Tom; you are humouring me with very obvious things. TY. :)
LA3QMA also has a lot more docco than I ever expected to see.
If I hear nothing from Randall I'll launch into this tomorrow.
Do you guys know anyone with the 72? Is this normal Kenwood behaviour? Or WTF is the crazy, lazy, situation that leads to this?
Aaron P wrote:
Tom; you are humouring me with very obvious things. TY. :)
LA3QMA also has a lot more docco than I ever expected to see.
If I hear nothing from Randall I'll launch into this tomorrow.
Do you guys know anyone with the 72? Is this normal Kenwood behaviour? Or WTF is the crazy, lazy, situation that leads to this?
I have not been able to look at this since December, priorities. But I do have both the d72 and the d74. I can help with testing if you can help with code, python is not my friend.:)
LA3QMA has been documenting Kenwood protocols for a long time. It's immensely helpful.
I have a D72 and wrote the D72 support linked in my last reply. There is also a D72 clone mode driver that I did not write, but it has major bugs (in particular, added channels are always UHF, or something like that). I do not have access to a D74.

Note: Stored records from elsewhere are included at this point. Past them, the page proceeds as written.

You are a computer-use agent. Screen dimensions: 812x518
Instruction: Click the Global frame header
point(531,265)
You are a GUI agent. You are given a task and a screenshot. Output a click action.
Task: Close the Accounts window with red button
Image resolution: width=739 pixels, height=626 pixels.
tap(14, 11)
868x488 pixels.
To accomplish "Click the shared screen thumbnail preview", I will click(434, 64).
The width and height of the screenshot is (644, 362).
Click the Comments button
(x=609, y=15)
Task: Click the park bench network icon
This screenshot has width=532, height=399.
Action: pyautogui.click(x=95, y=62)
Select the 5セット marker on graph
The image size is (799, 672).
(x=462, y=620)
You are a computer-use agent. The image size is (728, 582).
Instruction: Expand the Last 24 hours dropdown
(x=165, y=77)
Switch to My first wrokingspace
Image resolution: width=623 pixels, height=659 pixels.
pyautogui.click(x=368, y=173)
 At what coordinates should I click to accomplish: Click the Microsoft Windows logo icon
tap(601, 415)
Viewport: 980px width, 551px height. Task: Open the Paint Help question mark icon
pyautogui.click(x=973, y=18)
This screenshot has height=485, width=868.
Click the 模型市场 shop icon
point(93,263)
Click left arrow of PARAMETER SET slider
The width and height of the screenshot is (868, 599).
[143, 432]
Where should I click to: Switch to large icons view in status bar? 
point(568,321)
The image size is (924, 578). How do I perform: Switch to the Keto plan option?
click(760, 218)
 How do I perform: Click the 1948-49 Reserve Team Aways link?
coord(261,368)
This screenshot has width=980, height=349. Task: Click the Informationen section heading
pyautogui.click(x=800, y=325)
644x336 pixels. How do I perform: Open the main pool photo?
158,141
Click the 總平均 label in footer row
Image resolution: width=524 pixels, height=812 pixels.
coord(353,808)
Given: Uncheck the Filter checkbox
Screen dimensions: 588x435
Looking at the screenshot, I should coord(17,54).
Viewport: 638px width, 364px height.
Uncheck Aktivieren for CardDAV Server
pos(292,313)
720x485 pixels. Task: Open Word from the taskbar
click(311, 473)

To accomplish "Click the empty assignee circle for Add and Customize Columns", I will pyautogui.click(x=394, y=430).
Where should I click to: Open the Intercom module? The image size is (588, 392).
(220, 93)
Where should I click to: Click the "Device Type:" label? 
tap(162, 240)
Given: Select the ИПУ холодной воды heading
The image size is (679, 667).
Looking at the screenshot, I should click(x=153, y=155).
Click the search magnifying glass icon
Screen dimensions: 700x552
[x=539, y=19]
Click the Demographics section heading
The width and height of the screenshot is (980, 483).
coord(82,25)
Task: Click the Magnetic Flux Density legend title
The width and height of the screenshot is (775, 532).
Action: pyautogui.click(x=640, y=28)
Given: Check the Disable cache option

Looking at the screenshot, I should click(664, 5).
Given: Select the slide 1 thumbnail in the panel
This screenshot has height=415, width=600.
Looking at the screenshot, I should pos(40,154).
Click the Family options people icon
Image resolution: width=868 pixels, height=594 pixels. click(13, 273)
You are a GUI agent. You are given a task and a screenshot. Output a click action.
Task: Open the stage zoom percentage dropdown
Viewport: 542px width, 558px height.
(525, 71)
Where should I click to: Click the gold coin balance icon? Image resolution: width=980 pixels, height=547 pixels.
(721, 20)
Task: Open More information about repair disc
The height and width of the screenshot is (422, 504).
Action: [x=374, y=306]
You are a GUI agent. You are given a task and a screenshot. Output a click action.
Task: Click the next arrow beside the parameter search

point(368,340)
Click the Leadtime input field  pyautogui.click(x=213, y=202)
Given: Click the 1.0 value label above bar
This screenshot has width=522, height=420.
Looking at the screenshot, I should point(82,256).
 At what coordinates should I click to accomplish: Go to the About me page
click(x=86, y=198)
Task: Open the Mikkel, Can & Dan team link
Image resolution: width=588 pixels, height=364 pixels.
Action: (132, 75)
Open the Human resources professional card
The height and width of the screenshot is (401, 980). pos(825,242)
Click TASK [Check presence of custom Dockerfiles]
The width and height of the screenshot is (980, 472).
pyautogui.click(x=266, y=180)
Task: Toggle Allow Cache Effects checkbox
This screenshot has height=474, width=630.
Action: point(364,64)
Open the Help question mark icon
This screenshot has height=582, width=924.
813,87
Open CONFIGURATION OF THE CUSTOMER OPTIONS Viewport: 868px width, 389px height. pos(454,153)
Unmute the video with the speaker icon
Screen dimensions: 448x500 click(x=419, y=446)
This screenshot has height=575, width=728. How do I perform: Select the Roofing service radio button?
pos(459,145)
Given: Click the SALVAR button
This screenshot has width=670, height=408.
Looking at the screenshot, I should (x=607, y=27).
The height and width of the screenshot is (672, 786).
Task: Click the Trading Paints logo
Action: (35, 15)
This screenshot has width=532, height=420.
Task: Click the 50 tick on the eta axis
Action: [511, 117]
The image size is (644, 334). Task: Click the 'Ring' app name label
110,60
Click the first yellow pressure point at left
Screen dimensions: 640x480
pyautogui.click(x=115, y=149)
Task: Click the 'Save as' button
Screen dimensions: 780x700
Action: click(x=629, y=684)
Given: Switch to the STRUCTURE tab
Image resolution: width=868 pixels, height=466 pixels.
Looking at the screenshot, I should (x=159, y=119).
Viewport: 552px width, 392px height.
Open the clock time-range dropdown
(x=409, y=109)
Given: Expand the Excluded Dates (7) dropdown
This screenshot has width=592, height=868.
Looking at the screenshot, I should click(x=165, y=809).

This might save someone a few minutes at some stage:
Had to modify chirp/platform.py to show ACM* in the list of ports.
Ubuntu 14.04
kernel: [22991.102604] usb 3-2: new full-speed USB device number 2 using xhci_hcd
kernel: [22991.236491] usb 3-2: not running at top speed; connect to a high speed hub
kernel: [22991.253618] usb 3-2: New USB device found, idVendor=2166, idProduct=600b
kernel: [22991.253621] usb 3-2: New USB device strings: Mfr=1, Product=2, SerialNumber=0
kernel: [22991.253623] usb 3-2: Product: TH-D74
kernel: [22991.253624] usb 3-2: Manufacturer: JVC KENWOOD
kernel: [22991.255719] cdc_acm 3-2:1.0: ttyACM1: USB ACM device
Just to keep you guys up to date, here's a portion of an email I sent to the dev list the other day:
I've been pissing about with a live driver for the TH-D74 and I've hit a
wall. There's no command to fetch/set a memory name. Surely there is one
somewhere. But, as far as I can see, it is yet to be discovered. I will
take a look through the last firmware update for the radio and see what
I can find, but I'm not overly hopeful.
With that in mind, it looks like the best way forward is hacking on a
memory dump.
Arron having issues posting to the dev_list so I reply here till we figure it out.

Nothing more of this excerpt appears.